Actually I like the idea of Toby Young's school - but like others I would probably spy from the sidelines to see if it worked or not.

ampere · 22/06/2010 13:23

And can I perhaps throw a spanner in the works by mentioning academies that did spectacular well in their first 2-3 years- but are now falling down the ladder? I readily I can't cite names but it is something I've read recently. I have no idea why this should be the case- honeymoon period?

Also, and I so appreciate I am in dangerous waters here- IF we accept the statistics that rank DCs from differing ethnic backgrounds according to academic achievement as being accurate, COULD it be that the successful academies have large intakes of DCs from ethnic communities whose DCs in general do better academically, who value education more highly than other groups but who can't afford to go private or bus DCs across our cities?
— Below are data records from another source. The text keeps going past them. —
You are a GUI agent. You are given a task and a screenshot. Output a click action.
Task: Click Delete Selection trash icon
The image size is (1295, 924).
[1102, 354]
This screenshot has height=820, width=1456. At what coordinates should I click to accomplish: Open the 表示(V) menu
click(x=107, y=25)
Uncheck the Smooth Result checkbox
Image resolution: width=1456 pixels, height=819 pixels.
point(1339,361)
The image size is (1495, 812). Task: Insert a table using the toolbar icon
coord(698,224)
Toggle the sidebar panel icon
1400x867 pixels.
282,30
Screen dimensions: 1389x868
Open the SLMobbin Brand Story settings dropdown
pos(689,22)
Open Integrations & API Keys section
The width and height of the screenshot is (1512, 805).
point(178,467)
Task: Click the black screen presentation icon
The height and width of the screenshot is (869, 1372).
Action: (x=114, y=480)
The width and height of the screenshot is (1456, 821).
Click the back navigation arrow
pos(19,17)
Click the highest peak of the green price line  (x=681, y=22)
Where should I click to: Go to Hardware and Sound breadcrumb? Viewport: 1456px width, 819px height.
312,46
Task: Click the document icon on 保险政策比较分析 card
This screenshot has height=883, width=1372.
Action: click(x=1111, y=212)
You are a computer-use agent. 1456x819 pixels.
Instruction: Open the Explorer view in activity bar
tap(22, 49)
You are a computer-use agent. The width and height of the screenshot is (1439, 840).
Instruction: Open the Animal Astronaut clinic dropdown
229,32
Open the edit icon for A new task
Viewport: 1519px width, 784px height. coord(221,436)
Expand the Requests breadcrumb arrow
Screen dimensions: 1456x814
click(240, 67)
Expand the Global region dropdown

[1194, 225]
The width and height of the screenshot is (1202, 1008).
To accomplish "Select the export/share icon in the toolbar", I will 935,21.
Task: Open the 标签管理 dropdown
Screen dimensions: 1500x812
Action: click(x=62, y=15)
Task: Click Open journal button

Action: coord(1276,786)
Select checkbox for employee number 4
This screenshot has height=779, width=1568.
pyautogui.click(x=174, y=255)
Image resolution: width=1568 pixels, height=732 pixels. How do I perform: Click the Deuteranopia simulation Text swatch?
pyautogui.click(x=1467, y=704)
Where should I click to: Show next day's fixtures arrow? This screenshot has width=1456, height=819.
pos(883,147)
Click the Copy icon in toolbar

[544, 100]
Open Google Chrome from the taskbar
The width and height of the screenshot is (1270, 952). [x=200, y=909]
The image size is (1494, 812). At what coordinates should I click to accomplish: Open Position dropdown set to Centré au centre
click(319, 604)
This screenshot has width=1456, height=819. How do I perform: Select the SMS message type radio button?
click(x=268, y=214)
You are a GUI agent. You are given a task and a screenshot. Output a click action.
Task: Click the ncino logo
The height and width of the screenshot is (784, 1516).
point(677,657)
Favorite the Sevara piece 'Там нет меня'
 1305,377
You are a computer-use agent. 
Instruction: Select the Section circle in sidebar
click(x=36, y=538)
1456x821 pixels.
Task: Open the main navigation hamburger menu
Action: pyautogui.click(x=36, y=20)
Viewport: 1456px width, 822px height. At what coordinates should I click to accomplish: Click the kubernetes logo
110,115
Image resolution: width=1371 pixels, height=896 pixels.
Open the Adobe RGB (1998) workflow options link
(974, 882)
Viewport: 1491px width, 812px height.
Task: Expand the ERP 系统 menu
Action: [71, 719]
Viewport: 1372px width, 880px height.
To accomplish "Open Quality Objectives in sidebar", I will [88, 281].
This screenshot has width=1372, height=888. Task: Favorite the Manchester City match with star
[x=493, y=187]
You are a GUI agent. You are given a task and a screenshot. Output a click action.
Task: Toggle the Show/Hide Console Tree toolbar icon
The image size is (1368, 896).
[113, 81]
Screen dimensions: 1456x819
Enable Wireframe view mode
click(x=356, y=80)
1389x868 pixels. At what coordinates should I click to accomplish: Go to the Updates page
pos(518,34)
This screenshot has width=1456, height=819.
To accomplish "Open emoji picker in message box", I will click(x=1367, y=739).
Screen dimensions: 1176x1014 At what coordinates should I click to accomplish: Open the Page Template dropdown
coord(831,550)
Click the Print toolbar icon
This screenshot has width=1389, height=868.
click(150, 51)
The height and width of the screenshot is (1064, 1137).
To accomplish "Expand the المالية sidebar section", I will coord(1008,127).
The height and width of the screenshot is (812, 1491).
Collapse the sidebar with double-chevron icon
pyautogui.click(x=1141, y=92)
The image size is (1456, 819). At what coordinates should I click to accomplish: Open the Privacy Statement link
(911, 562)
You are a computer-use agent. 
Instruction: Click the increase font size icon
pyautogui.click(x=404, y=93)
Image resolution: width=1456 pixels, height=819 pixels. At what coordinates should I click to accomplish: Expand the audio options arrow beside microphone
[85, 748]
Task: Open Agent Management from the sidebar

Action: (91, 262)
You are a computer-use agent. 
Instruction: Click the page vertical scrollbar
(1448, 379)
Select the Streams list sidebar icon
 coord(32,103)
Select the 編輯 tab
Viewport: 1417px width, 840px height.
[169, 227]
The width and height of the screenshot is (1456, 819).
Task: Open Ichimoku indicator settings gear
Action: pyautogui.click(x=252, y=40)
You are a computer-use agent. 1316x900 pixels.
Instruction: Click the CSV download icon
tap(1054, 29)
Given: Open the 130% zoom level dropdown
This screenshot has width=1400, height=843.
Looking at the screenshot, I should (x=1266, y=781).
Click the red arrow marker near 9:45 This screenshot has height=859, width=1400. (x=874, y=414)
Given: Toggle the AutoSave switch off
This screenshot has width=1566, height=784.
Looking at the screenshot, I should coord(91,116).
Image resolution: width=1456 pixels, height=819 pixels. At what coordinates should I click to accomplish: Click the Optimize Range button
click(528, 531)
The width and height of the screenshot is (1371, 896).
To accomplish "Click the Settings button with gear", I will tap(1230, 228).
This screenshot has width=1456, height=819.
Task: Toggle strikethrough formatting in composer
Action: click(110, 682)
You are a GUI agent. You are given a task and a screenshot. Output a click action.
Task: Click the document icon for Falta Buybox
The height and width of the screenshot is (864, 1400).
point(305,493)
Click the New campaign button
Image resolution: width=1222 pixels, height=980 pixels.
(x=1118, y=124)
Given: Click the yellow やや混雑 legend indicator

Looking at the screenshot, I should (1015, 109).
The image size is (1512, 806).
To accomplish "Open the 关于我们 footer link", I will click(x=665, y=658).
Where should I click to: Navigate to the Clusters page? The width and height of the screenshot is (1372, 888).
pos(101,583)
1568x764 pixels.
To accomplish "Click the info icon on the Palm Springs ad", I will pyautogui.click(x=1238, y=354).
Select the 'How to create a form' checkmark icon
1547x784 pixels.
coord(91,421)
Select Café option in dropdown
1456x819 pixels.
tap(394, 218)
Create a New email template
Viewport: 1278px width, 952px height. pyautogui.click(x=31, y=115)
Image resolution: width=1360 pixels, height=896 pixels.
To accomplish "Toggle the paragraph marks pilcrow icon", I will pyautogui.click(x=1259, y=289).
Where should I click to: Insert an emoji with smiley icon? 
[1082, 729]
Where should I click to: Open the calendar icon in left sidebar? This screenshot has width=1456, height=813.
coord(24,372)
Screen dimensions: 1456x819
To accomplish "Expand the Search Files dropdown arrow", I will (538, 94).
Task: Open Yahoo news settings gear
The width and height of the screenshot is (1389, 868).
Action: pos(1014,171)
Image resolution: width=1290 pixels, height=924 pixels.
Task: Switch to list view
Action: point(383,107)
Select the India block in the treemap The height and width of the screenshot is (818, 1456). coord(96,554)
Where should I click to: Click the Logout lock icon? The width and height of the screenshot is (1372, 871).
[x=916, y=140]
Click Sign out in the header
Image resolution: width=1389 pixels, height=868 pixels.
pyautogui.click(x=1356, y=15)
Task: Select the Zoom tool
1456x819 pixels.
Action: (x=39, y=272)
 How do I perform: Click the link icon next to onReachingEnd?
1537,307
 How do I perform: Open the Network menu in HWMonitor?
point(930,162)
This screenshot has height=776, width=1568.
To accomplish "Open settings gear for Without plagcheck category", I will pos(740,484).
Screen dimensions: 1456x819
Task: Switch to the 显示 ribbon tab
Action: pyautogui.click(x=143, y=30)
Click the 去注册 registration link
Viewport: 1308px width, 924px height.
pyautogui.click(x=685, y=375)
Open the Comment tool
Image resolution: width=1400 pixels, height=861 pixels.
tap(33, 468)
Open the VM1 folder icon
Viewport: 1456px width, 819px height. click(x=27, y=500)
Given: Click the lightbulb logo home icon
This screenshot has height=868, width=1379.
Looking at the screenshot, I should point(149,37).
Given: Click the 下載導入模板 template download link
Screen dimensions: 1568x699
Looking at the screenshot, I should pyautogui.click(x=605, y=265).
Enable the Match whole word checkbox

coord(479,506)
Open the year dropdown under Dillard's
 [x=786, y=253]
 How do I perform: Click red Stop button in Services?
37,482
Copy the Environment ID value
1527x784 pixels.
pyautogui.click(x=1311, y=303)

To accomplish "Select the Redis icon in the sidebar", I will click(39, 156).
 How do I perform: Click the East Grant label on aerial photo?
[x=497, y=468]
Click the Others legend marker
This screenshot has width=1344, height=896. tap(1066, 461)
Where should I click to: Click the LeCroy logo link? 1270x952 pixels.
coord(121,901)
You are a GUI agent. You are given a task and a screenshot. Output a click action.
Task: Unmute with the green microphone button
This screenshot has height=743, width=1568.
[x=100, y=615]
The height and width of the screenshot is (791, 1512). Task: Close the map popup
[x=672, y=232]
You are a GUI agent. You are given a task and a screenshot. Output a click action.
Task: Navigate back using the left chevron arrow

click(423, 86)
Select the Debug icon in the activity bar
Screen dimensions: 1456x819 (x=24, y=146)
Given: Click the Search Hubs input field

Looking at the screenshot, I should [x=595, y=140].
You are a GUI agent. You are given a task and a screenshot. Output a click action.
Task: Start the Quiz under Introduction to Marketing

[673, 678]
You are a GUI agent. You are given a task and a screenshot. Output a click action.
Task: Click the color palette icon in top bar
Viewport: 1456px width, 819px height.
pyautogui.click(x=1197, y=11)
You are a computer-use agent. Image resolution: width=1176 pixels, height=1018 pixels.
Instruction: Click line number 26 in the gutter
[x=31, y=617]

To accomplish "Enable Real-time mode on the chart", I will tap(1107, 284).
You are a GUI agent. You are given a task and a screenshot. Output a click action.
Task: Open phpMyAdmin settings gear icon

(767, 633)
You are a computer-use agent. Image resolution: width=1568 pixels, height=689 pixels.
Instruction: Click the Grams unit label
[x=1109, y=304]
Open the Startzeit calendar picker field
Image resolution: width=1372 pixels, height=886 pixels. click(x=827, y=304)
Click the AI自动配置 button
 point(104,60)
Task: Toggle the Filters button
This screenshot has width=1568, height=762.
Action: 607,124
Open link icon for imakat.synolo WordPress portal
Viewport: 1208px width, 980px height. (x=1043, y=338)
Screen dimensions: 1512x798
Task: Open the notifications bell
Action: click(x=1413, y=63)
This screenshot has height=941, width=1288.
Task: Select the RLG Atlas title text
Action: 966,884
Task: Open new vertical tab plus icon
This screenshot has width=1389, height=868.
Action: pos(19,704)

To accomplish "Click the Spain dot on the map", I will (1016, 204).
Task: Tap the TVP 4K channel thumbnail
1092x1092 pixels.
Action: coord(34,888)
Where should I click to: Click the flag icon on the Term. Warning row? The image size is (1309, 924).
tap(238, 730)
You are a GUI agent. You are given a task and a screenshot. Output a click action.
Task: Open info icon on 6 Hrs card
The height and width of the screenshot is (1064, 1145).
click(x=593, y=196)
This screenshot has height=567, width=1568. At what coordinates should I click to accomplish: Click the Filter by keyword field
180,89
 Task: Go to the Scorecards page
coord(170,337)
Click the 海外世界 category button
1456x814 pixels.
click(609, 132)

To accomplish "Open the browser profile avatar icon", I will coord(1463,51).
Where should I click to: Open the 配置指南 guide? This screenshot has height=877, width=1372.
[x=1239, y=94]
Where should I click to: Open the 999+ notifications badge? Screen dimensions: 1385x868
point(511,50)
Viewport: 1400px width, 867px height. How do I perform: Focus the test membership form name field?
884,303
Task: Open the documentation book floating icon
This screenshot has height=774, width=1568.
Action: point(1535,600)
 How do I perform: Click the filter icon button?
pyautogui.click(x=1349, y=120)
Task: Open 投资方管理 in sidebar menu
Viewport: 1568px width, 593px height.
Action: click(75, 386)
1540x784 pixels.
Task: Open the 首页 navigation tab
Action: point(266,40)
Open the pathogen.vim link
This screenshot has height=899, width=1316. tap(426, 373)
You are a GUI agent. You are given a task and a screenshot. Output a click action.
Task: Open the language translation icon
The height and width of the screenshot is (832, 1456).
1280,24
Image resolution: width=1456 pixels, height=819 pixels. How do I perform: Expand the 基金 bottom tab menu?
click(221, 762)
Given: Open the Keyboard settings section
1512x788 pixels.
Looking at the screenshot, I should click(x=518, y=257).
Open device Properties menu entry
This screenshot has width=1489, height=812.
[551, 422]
The failing local comp becomes an academy, and suddenly their DCs are in new premises with higher expectations, hand picked teachers and stricter discipline and lo! The DCs fly. The spin off effect is critical mass- if there are sufficient clever enough, school-ready DCs in a school they will tend to pull the slackers up- perhaps.

Could that be what we see in these academies?

PollyParanoia · 22/06/2010 13:24

Frogs, I think Mossbourne is partic admirable given that its intake is largely from a traditionally lower achieving cohort. If the west london free school can do the same with a genuinely representative mix (ie comparable to the other local schools in terms of free school meals, special needs, English as a second language) then I will take off my cynical hat and replace it with a worshipful one.